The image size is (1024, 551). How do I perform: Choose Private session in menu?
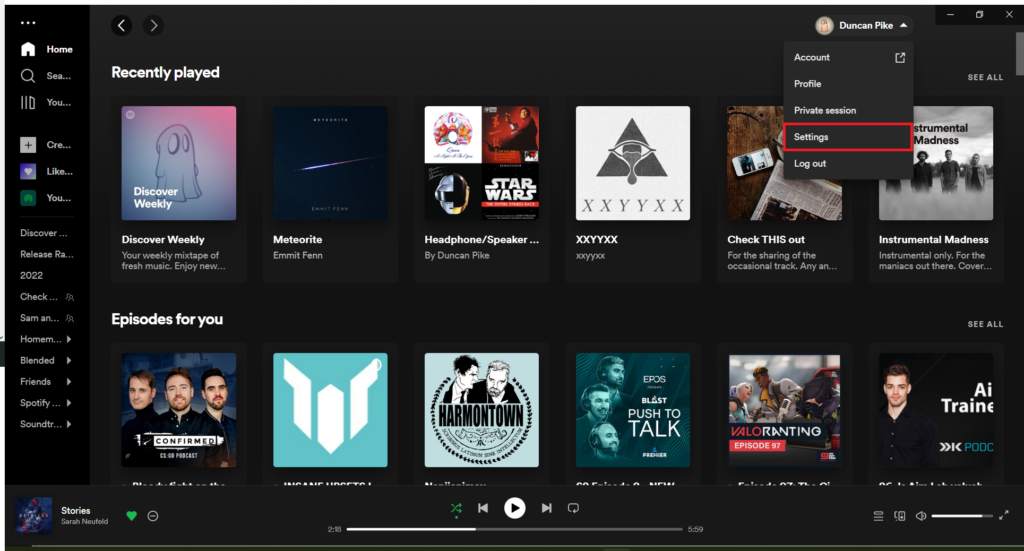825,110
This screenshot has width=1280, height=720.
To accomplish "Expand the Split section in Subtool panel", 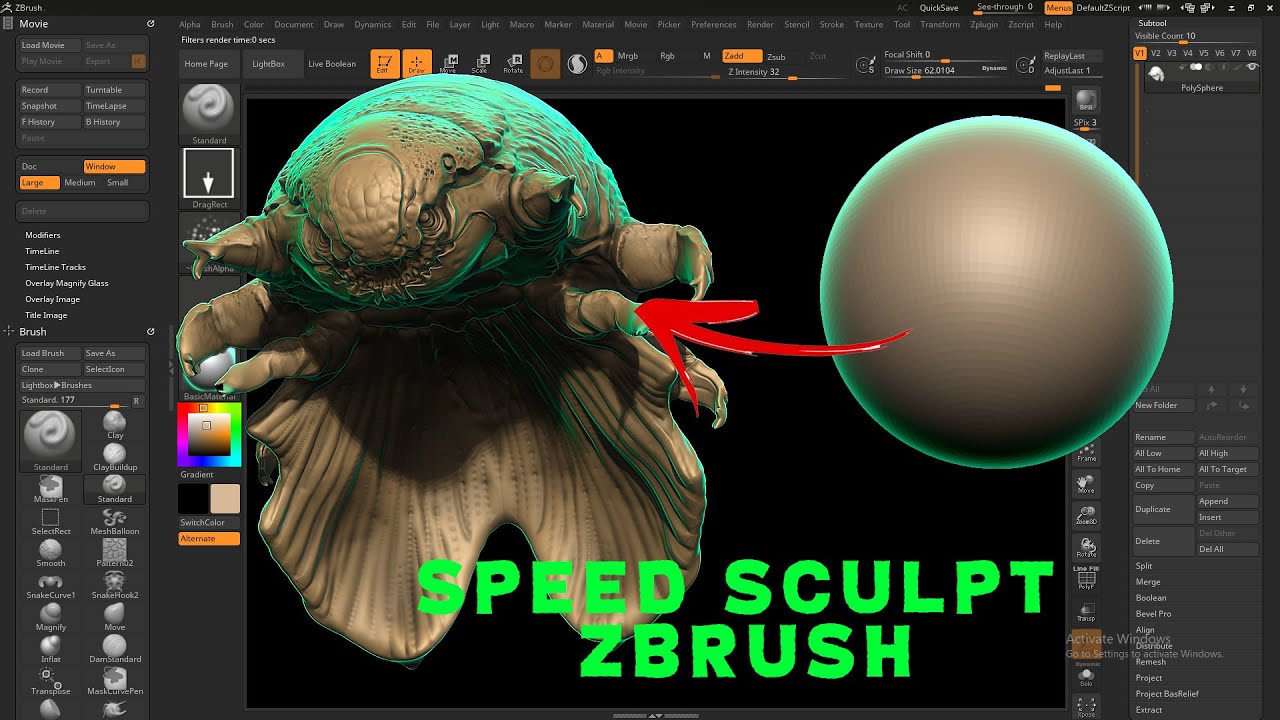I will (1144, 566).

* * *

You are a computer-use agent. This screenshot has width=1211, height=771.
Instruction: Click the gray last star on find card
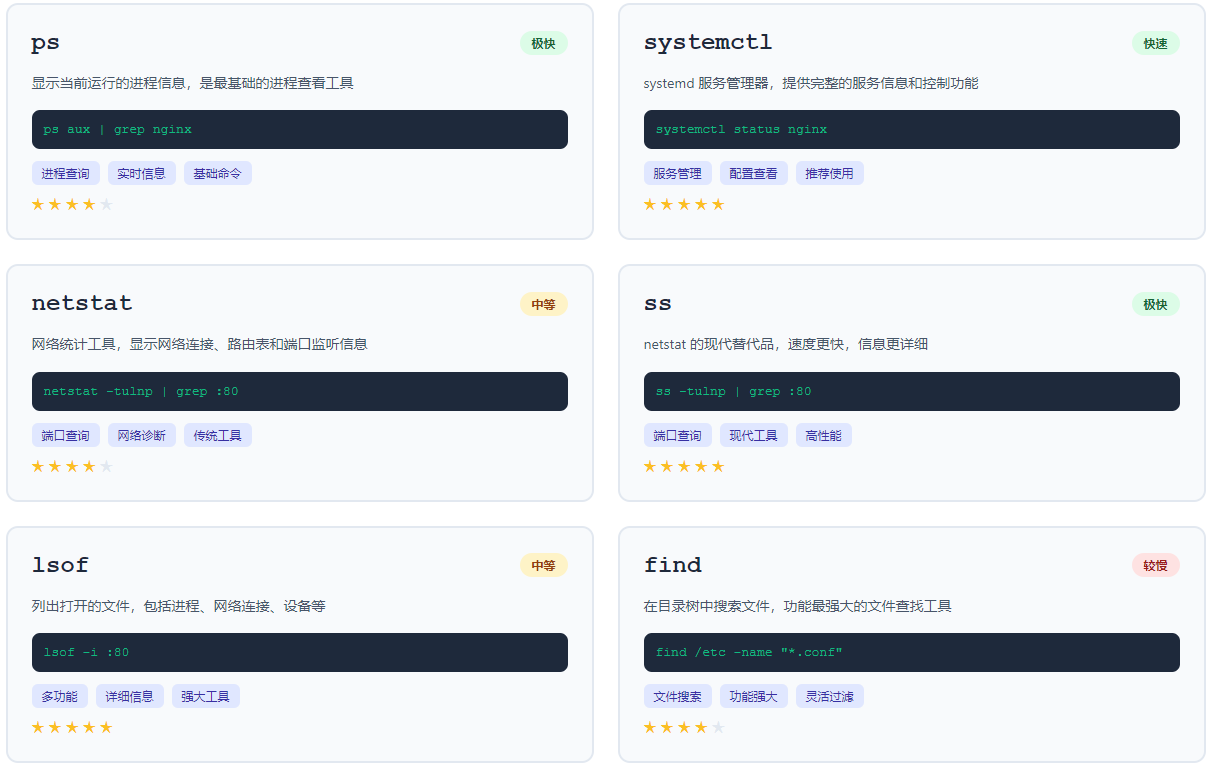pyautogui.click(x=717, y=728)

The problem: Show every line from the listing above in which the string "width" appears.

Your response:
This screenshot has width=1280, height=720.
You are a computer-use agent. This screenshot has width=1211, height=771.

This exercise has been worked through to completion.